A l’occasion, Rajesh Khanna n’hésite pas à paraître dans des films violents ou patriotiques, en incarnant dans Prem Kahani (1975) un jeune poète, bouleversé par la mort de son frère, décide de prendre les armes et de rejoindre son combat afin de lutter pour l’indépendance de l’Inde : un rôle qui aurait sans doute mieux convenu à Amitabh Bachchan.
Certains passages sont d’une rare cruauté (notamment celui où la junte recherche Rajesh en donnant des grands coups d’épée dans les matelas, pendant que sa belle-sœur étouffe involontairement sa fille en l’empêchant de crier). Cependant, c’est encore la tension érotique presque palpable que l’on sent dans le huis clos entre Rajesh et son ex fiancée (la ravissante Mumtaz) qui m’a paru la plus effective.

A partir de 1976, le succès de l’acteur commence à rapidement décliner en dépit des critiques élogieuses de la presse sur ses prestations. Comment expliquer qu’après une gloire si fulgurante, l’acteur ait si vite lassé le public indien ? Tout simplement les changements de mode, un goût du public pour des films plus violents, des héros plus virils comme Amitabh Bachchan, nouvelle idole du public (qui a autrefois joué- fort bien d’ailleurs-avec Rajesh dans Anand) et un ras-le-bol des mélodrames sirupeux.

On raconte que l’acteur, très prétentieux, était devenu irascible, capricieux et insupportable sur les plateaux. Son incroyable succès lui était monté à la tête et il ne parvenait plus à gérer la situation : il avouera même par la suite avoir tenté de mettre fin à ses jours au volant de sa voiture. Finalement, le déclin de sa carrière va lui sauver la vie. Débarrassé de son encombrant statut d’icône et de demi-Dieu, Rajesh Khanna retrouve le goût de vivre. Dans les années 80, il connaît même encore certains succès au cinéma, bien qu’aucun titre ne puisse se mesurer aux triomphes d’antan.

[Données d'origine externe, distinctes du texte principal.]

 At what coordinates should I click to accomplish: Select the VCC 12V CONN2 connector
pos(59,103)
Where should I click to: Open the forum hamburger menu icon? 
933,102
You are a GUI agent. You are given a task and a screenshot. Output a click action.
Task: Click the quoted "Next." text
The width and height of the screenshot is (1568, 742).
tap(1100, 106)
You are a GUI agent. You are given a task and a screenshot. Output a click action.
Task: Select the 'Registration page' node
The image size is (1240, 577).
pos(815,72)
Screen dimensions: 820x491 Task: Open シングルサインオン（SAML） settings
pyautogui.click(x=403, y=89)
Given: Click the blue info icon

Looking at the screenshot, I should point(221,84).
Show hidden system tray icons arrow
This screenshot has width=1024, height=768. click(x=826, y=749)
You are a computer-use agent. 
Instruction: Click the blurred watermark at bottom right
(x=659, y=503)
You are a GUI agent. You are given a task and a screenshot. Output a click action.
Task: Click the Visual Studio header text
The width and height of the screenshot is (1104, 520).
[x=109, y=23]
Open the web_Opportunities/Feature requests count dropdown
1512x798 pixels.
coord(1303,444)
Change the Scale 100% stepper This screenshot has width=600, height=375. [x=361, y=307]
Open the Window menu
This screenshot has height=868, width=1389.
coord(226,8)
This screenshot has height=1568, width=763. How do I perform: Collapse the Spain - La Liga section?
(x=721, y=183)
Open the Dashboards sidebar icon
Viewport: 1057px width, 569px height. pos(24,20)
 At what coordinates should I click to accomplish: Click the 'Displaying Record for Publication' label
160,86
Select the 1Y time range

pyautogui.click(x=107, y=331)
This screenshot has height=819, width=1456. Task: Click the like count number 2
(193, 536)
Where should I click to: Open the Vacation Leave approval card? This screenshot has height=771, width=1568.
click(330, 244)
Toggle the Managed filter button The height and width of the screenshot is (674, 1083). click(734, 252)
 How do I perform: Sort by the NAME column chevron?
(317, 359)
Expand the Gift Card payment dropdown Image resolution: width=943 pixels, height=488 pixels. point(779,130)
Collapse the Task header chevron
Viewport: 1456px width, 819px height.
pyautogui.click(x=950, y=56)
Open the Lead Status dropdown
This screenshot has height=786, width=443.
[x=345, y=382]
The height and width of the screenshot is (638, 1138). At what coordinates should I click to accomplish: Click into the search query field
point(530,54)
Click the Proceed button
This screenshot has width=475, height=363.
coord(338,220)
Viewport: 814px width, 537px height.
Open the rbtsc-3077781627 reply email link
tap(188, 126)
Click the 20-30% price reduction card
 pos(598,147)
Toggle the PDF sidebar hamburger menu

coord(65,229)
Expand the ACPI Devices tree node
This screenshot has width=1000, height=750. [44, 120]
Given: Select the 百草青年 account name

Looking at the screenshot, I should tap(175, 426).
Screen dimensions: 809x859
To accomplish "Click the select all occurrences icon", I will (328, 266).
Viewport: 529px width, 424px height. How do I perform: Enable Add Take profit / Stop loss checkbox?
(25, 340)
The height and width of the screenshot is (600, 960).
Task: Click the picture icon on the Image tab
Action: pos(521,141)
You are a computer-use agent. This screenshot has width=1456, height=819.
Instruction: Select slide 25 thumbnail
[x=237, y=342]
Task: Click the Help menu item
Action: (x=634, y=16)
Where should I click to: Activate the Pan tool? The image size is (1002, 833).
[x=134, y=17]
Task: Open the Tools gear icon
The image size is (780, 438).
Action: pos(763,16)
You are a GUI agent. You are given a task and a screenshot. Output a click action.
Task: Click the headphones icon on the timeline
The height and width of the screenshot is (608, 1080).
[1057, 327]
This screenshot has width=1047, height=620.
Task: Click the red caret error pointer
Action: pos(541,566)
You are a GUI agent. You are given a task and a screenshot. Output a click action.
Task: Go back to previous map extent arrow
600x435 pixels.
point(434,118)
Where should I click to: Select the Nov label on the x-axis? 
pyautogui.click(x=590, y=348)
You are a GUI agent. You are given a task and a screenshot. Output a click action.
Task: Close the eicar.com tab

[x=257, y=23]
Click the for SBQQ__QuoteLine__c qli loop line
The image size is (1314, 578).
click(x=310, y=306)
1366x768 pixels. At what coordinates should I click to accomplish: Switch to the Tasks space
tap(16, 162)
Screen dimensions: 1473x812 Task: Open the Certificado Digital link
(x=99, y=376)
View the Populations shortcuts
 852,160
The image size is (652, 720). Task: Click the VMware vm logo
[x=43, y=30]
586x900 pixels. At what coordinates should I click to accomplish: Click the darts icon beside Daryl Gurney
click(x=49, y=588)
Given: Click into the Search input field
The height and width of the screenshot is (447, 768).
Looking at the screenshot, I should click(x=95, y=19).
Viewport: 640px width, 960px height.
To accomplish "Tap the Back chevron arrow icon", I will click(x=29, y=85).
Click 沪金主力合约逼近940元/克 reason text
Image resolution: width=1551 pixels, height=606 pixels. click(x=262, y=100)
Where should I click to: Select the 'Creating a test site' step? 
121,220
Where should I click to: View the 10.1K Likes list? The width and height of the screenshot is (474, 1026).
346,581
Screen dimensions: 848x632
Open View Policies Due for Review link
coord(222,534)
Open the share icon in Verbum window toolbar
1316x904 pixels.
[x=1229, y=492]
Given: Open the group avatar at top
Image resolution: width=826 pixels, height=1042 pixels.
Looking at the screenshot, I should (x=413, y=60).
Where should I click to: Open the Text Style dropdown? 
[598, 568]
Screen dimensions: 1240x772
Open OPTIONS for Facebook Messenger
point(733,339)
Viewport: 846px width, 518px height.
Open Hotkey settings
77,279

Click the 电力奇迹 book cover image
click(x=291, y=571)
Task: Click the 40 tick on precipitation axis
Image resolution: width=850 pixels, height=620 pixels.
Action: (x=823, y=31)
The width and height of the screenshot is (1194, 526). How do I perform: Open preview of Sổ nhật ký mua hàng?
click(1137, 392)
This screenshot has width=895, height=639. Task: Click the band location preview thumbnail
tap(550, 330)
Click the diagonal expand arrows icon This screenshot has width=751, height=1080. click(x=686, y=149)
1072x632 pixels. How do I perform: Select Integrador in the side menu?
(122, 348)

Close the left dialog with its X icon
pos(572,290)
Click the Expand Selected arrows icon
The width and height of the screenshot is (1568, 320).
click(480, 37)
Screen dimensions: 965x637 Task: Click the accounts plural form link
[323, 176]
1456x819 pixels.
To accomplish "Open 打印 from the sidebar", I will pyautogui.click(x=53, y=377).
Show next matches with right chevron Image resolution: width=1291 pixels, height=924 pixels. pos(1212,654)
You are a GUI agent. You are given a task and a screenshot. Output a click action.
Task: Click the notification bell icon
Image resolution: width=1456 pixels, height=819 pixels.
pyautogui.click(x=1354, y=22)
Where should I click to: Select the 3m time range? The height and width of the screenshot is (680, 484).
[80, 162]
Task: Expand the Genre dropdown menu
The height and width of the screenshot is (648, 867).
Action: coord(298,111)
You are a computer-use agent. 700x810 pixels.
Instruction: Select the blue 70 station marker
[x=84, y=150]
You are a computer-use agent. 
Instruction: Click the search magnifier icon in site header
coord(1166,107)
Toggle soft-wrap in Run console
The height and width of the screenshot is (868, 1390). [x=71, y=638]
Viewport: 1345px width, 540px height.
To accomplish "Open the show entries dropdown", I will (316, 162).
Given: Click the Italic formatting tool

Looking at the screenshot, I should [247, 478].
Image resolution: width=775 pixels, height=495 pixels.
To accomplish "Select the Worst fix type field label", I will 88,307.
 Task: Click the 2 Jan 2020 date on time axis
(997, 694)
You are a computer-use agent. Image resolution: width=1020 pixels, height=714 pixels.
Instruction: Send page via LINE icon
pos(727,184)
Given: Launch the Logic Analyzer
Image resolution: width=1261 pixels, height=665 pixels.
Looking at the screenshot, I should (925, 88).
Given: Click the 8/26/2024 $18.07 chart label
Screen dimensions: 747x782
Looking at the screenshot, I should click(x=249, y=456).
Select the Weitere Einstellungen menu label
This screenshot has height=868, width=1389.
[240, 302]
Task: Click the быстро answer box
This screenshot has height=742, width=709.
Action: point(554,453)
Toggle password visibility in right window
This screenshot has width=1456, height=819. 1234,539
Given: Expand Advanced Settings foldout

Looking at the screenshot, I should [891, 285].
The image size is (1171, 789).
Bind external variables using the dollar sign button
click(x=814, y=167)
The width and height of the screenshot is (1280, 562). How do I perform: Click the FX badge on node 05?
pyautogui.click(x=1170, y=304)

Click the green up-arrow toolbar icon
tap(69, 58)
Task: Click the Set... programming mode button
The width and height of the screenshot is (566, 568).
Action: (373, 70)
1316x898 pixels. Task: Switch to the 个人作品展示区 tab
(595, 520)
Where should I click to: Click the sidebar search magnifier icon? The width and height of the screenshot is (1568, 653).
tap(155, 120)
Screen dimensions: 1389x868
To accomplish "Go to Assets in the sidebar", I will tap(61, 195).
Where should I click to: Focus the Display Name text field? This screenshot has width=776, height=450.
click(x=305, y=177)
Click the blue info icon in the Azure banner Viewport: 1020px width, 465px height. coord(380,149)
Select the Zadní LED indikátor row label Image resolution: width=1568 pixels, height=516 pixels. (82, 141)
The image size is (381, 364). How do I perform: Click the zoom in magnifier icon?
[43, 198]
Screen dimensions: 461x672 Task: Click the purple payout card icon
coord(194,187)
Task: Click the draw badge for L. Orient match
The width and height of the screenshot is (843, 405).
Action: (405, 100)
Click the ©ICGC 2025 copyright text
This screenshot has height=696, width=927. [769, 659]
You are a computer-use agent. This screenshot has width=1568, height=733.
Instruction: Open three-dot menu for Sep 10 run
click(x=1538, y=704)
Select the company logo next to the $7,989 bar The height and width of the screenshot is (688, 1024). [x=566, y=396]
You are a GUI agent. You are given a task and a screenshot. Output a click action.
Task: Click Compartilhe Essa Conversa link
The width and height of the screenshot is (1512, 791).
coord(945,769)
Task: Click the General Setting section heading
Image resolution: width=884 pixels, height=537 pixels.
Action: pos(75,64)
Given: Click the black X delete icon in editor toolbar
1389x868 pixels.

On retiendra surtout son étonnante prestation dans Red Rose (80) un thriller mâtiné de film d’épouvante très réussi dans son genre. Rajesh Khanna, est parfait dans son rôle de sadique qui collectionne les soutiens gorge de ses victimes en guise de trophées (je pense notamment à sa façon subtile de jouer les scènes où il tente de séduire sa future proie, avec détermination et tact, avant de finir par laisser poindre son vrai visage de psychopathe et de maniaque sexuel). Après s’être lancé dans la politique dans les années 90 (il a été élu membre du parlement pendant cinq ans), l’acteur paraît encore à l’occasion au cinéma et à la télévision, dans des rôles secondaires. Mais rien de bien enthousiasmant, hélas. Récemment Rajesh a encore fait parler de lui en jouant des scènes un peu osées avec une actrice bien plus jeune que lui dans un film de série B : sa prestation a été jugée lamentable et honteuse. On est toujours plus exigeant avec les artistes qu’on a adulés ! Mais Rajesh Khanna dont la gloire monumentale n’a jamais été égalée du moins dans son idolâtrie (pas même par le si populaire SRK) avait encore de projets : il se préparait  au lancement d’une chaîne de télévision musicale. Il est décédé d'une longue maladie à l'âge de 69 ans en juillet 2012.